> **DOCUMENT EXTRACT**:
──────

About two years ago I posted about Archimedean Edge Hyparhedra – Archimedean polyhedra made by placing warped squares over the edges of the polyhedra. At that point I’d completed 3 of the 13 polyhedra, and started 3 more. I thought it was about time for an update on my progress on this series – I now have 7 of them completed!

The original 3 are in the middle – the green truncated octahedron, the black and white cuboctahedron (this one ends up looking more like its dual shape, the rhombic dodecahedron) and the blue and brown truncated tetrahedron. The new shapes are, anticlockwise from the lower right, the white, red and blue snub cube (which also ends up looking more like its dual, the pentagonal icositetrahedron), the white, brown and red rhombicosidodecahedron, the brown and red truncated icosahedron and the blue and black truncated cube.

Here’s a close up of the snub dodecahedron. This one is a really interesting shape, and it’s also a chiral polyhedron – it looks different reflected in a mirror – so I might make a mirror image to match when I eventually finish this series! Because of the angle of the edges of this polyhedron the warped squares end up curving the wrong way to form surface, so it ends up inside out and looking like its dual shape like the cuboctahedron.

──────

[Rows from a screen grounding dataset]
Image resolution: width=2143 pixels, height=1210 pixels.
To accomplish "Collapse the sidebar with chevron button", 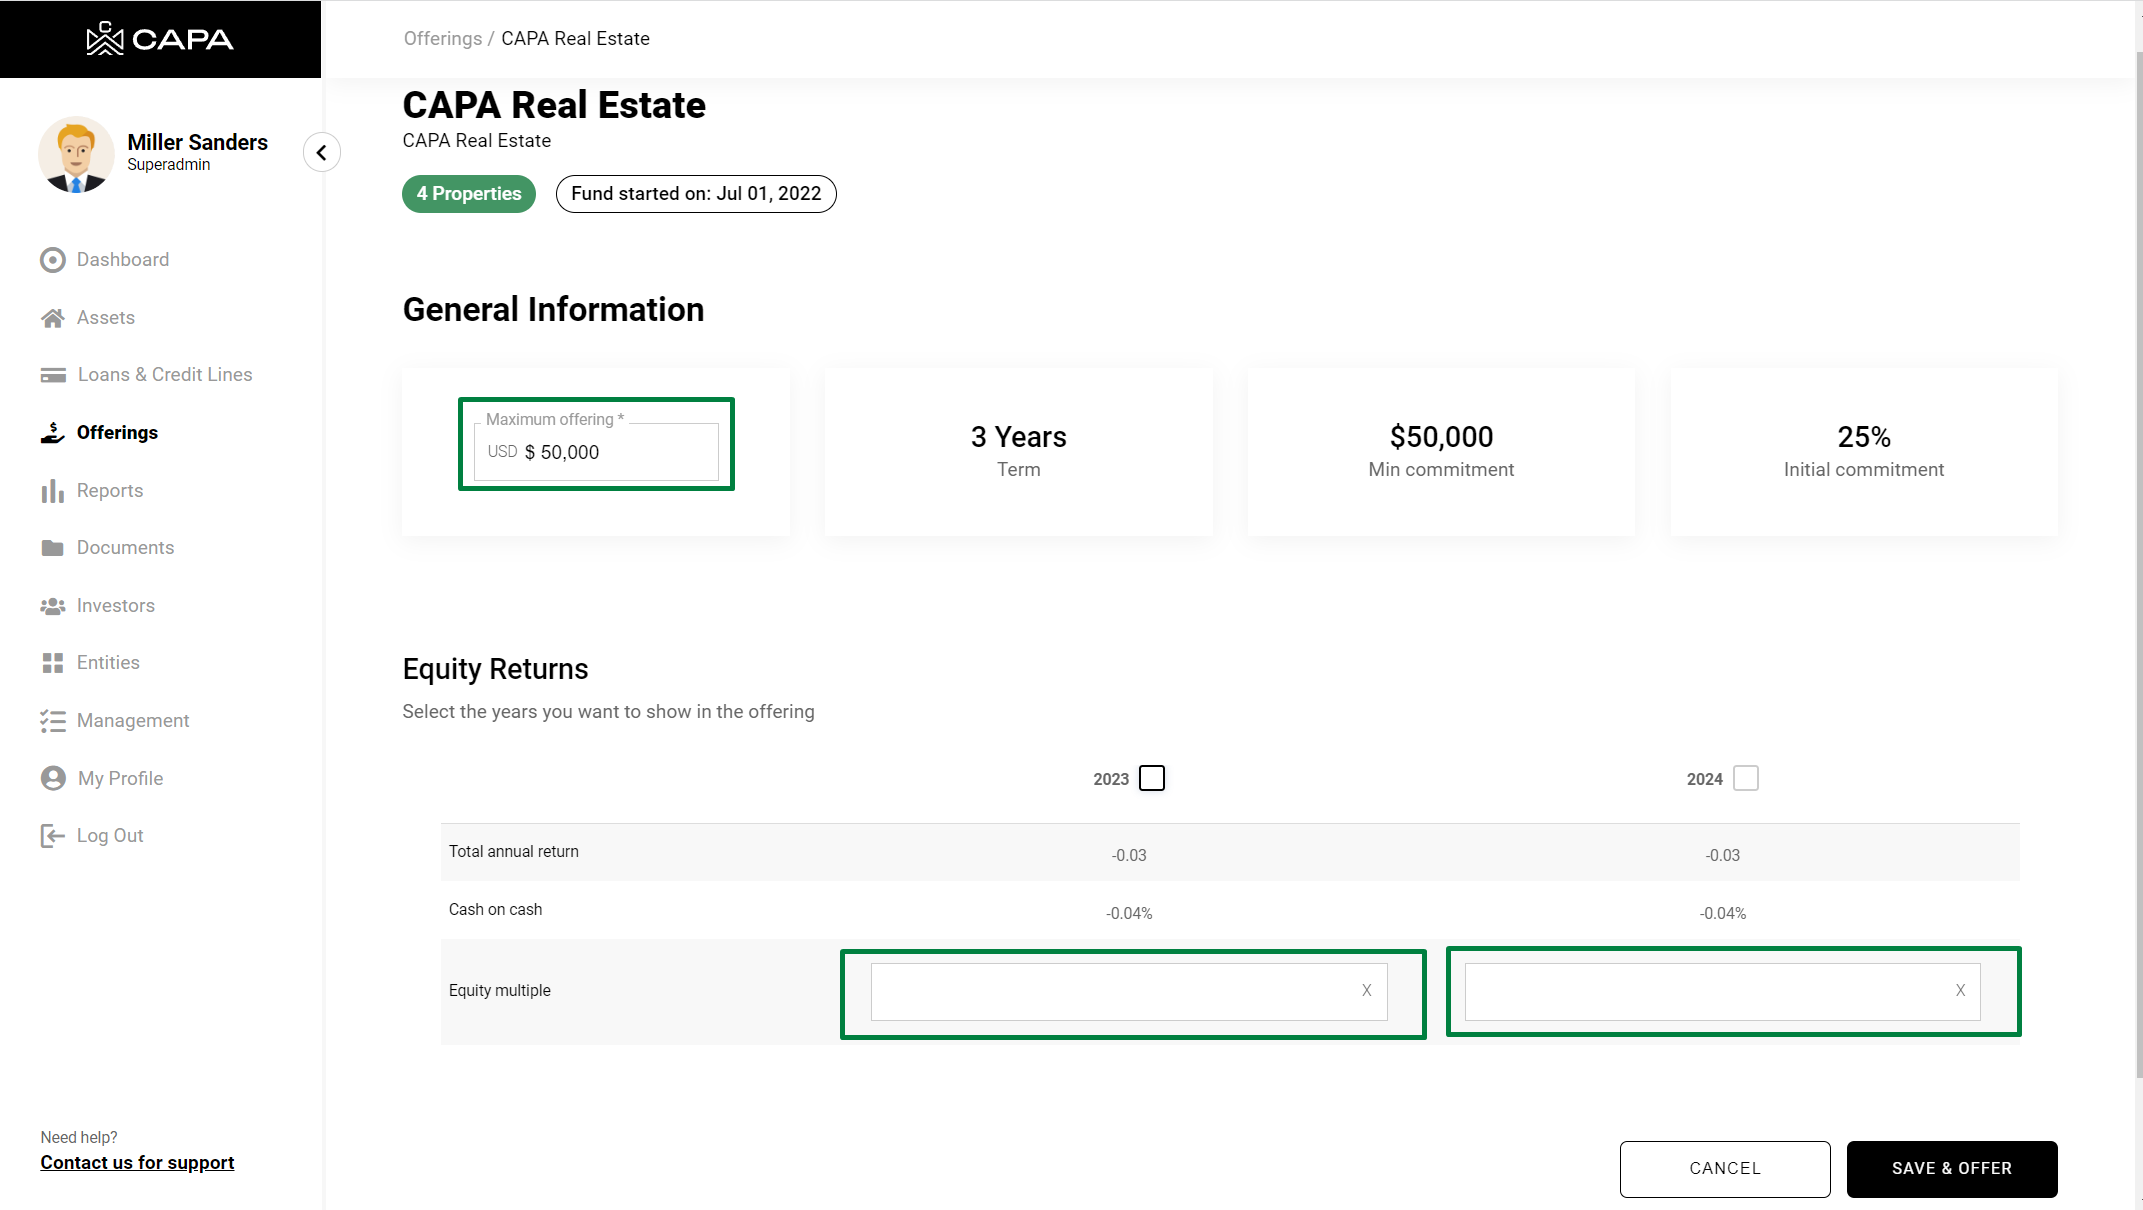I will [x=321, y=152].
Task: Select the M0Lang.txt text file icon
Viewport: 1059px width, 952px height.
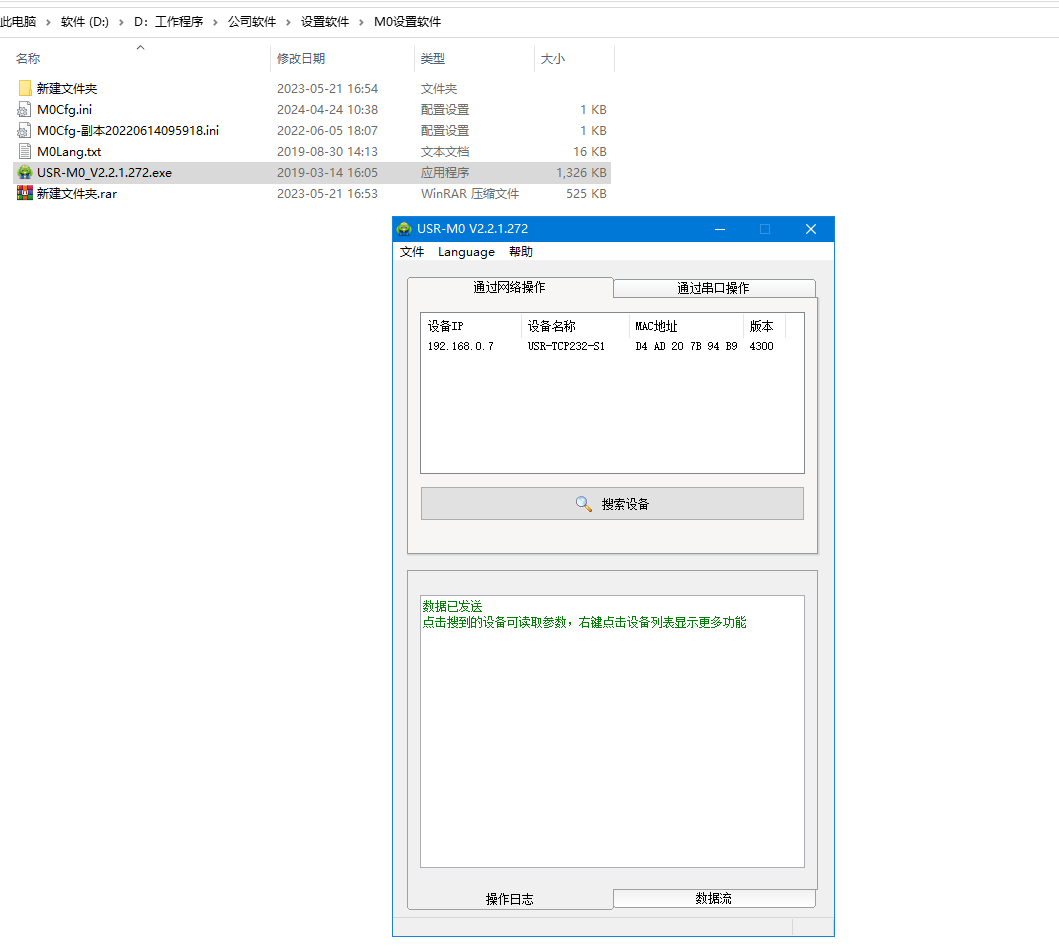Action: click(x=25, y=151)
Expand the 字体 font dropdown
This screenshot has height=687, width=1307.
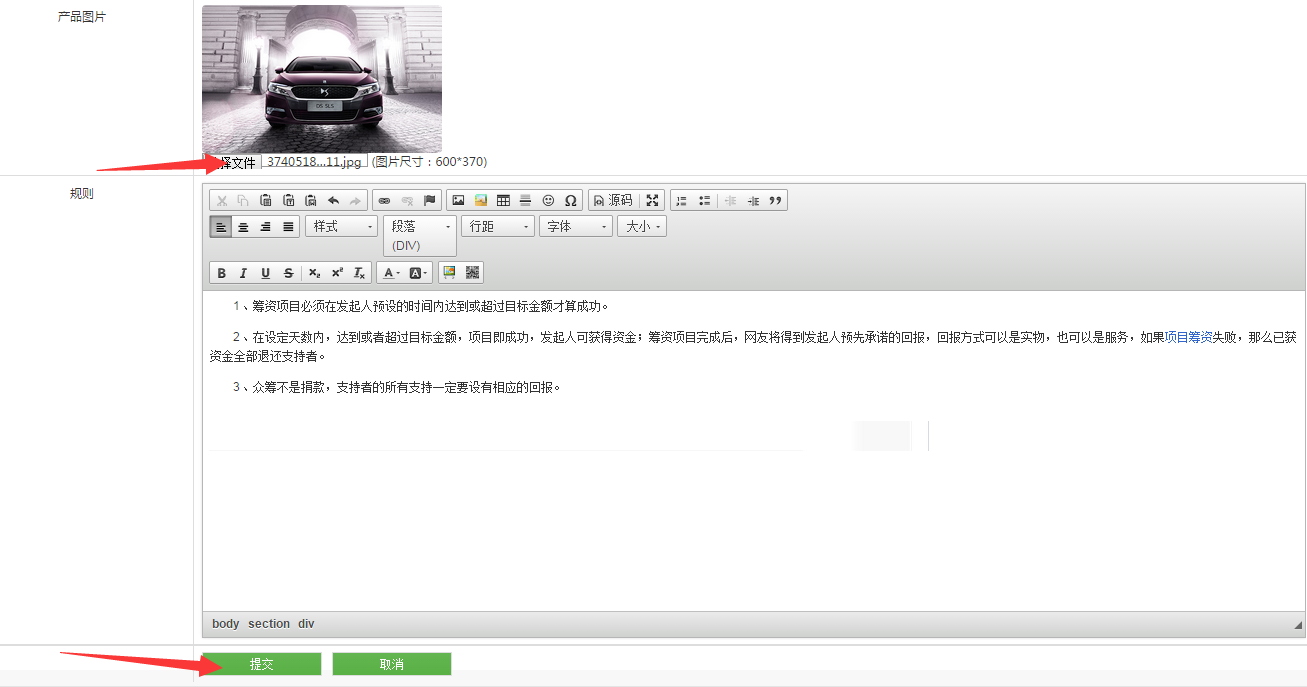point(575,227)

──────

> **PROBLEMS TO SOLVE**:
A. Name the polyhedra that the post on edge hyparhedra gives as the original ones in the middle, each with its colors.
B. Check each statement against the post on edge hyparhedra and answer yes or no, quoting the words that decide it: (i) Two years ago, the author had completed 3 of the 13 polyhedra. (ii) The truncated cube is green. (iii) The snub dodecahedron looks the same when reflected in a mirror.
C. Write the next part of the post on edge hyparhedra, picking up after its final sentence.

> **ANSWERS IN ORDER**:
A.
- Truncated octahedron: green
- Cuboctahedron: black and white
- Truncated tetrahedron: blue and brown

B.
(i) Yes: "At that point I’d completed 3 of the 13 polyhedra"
(ii) No: "the blue and black truncated cube"
(iii) No: "it looks different reflected in a mirror"

C.
The rhombicosidodecahedron however workd really well with the warped squares! It took me a while to finish this one as it was a lot of squares (120!) but I’m really pleased with how it turned out.

I’ve made a similar shape to this before, the rhombicosidodecahedron hyparhedron variation, which uses warped hexagons in place of the white triangular faces.

The truncated icosidodecahedron turned out really well too. It didn’t take quite as long as it’s only 60 squares, but was still a bit of a marathon. I really like this shape though, it was one of the very first ones I started and I’m really glad to have finished it at last.

The last shape, the truncated cube, was more challenging. The problem with this one is that it has octogonal faces, which need 8 warped squares to join together. Unfortunately, 8 warped squares joined together are not flat or concave, but instead start to ruffle and concertina and don’t make a very good interpretation of a flat shape – here’s my initial attempt::

It just wasn’t going to work, but I realised that if I used 2-drop peyote on the parts of the warped square that join into the octagons then they would be more pointy and the shape would be more concave rather than starting to ruffle like above. Fortunately this worked, and made an interesting shape!

The 2-drop octagons really give it a different character to the other shapes:

I was wondering how I would do the 4 Archimedean solids which have octagon and decagon faces, as I didn’t think they would work with the normal warped squares, so I’m glad I’ve found a solution and can now make the other 3 – a truncated cuboctahedron, a truncated dodecahedron and a truncated icosidodecahedron.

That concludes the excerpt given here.